— EXERCISE INSTRUCTIONS —
Quote the lines word for word, from the line that contains "At what coordinates should I click to accomplish: Insert" through the end of the lines, leaving the pictures out.
※ ※ ※
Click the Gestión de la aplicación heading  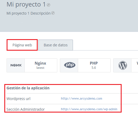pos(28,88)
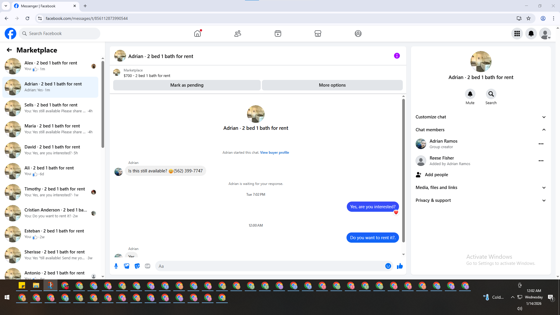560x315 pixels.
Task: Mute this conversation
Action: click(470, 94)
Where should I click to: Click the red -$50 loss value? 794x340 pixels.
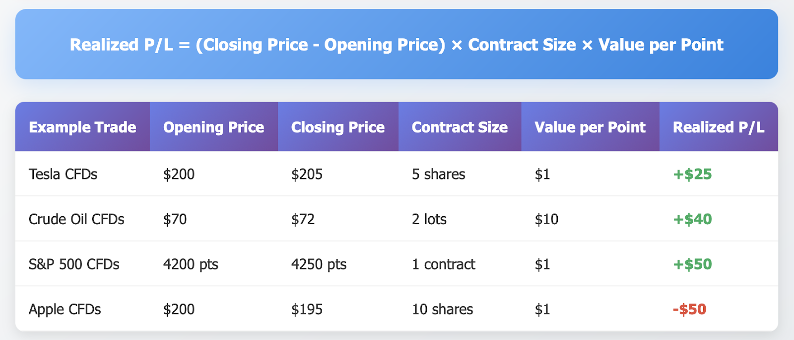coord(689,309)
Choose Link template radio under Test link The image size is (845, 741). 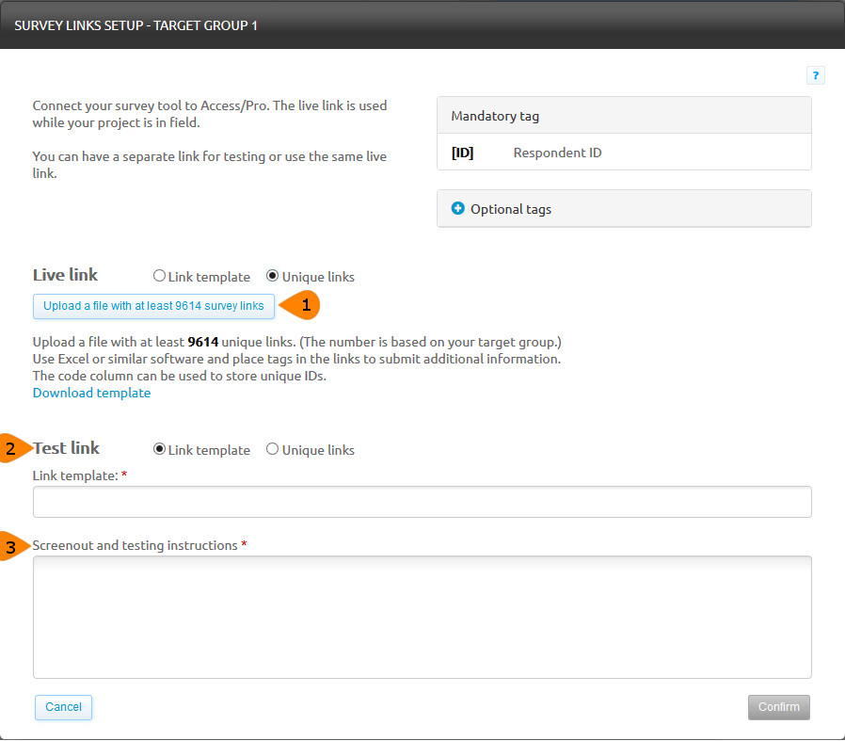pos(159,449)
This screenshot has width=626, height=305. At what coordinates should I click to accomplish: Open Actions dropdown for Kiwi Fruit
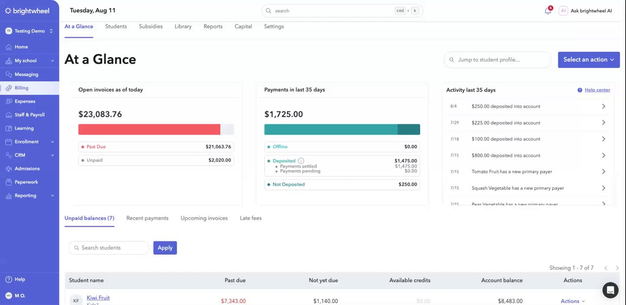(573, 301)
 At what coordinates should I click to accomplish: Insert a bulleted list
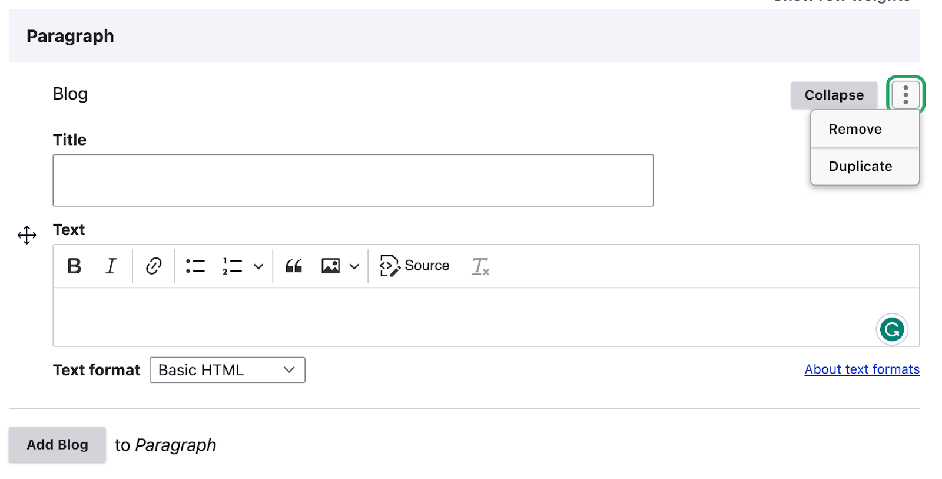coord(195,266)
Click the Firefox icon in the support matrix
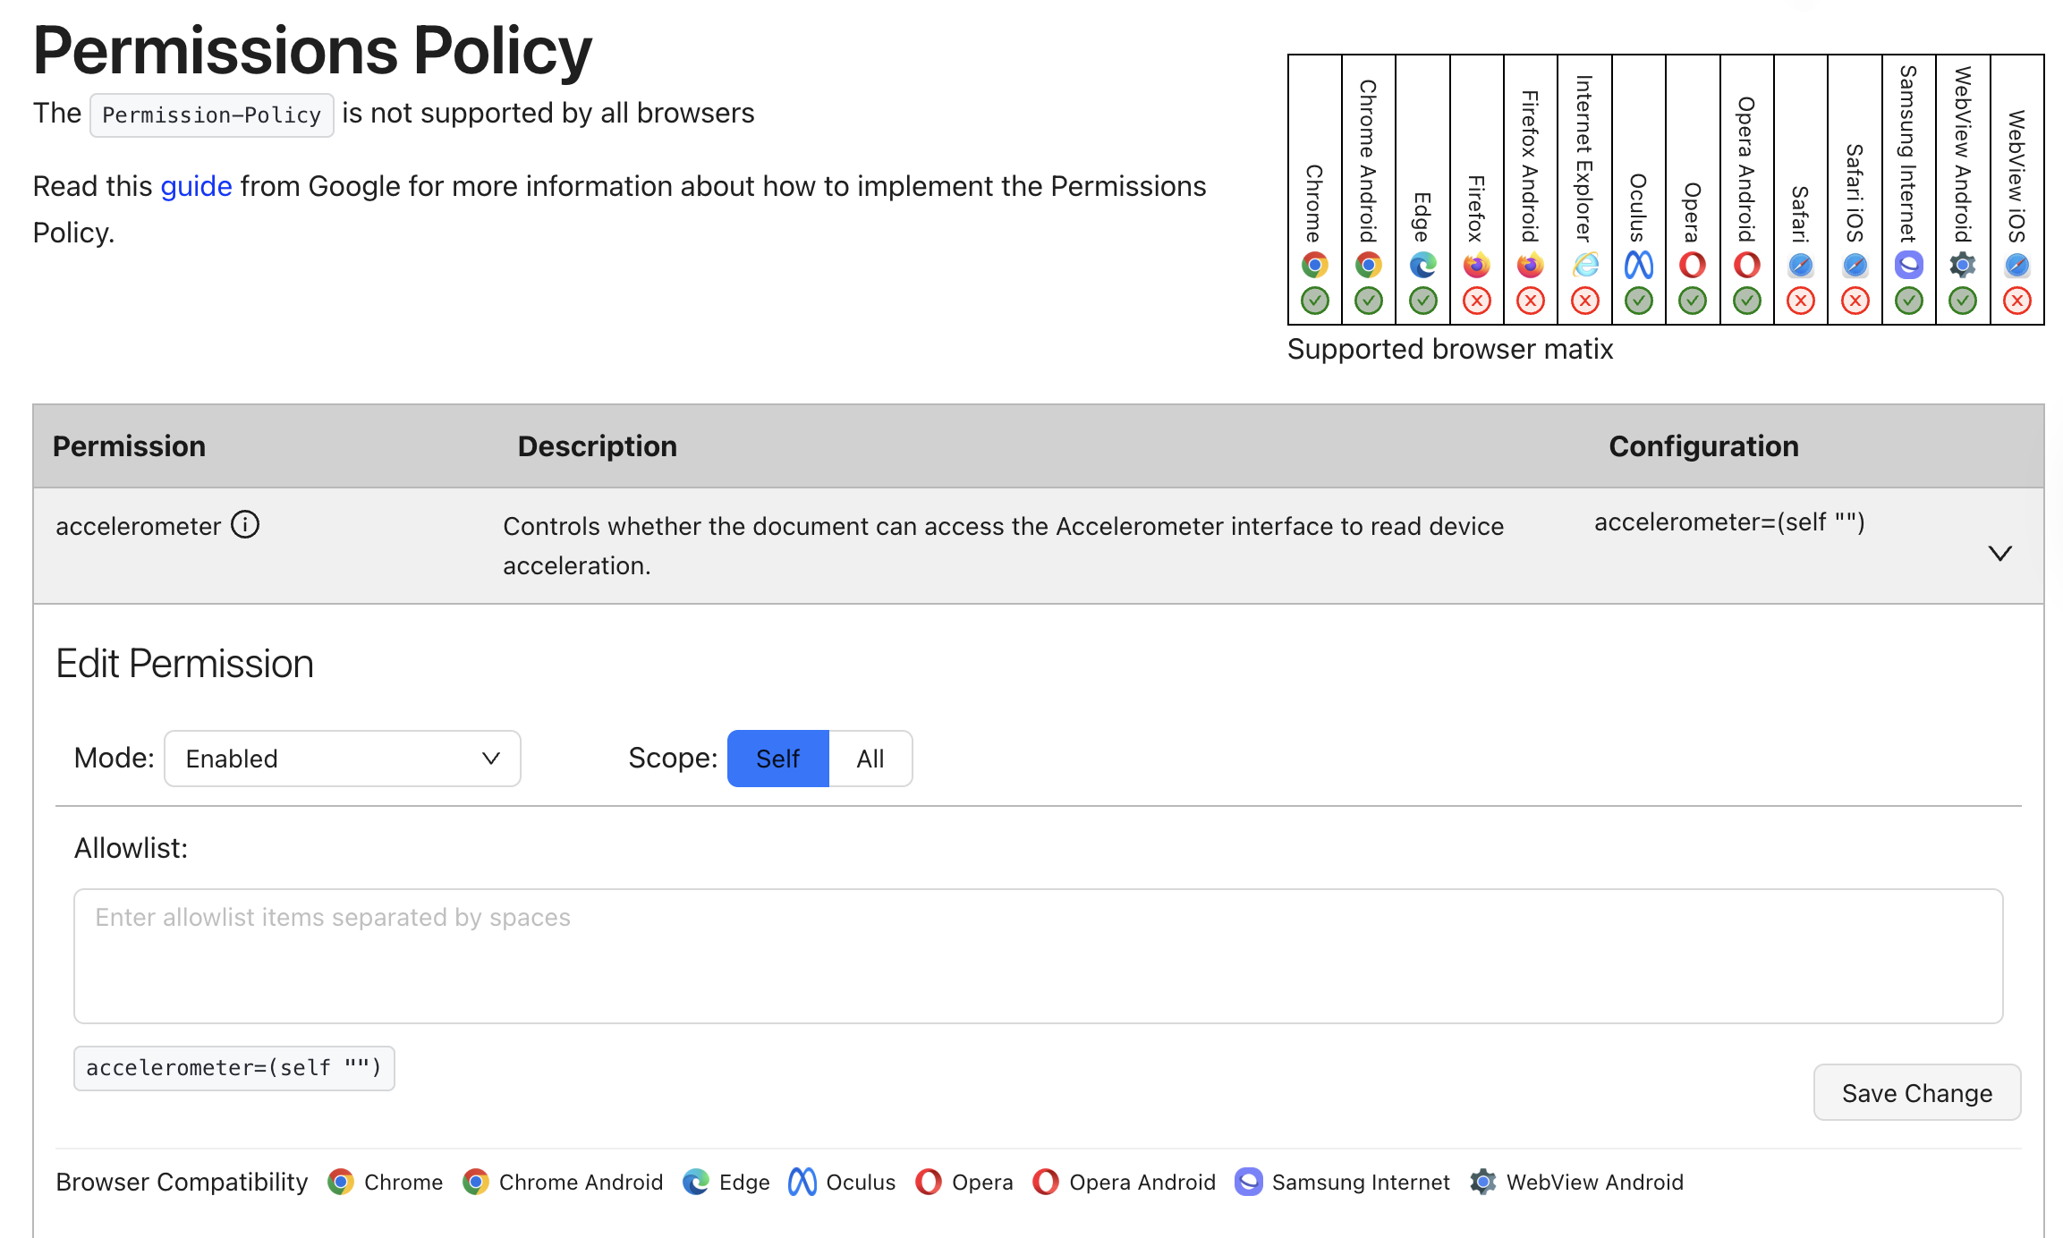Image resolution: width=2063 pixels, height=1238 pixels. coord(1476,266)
※ ※ ※
— RESULT OF THE TASK —
 At what coordinates should I click to accomplish: Insert a bulleted list
coord(195,266)
Click the Firefox icon in the support matrix
Image resolution: width=2063 pixels, height=1238 pixels. coord(1476,266)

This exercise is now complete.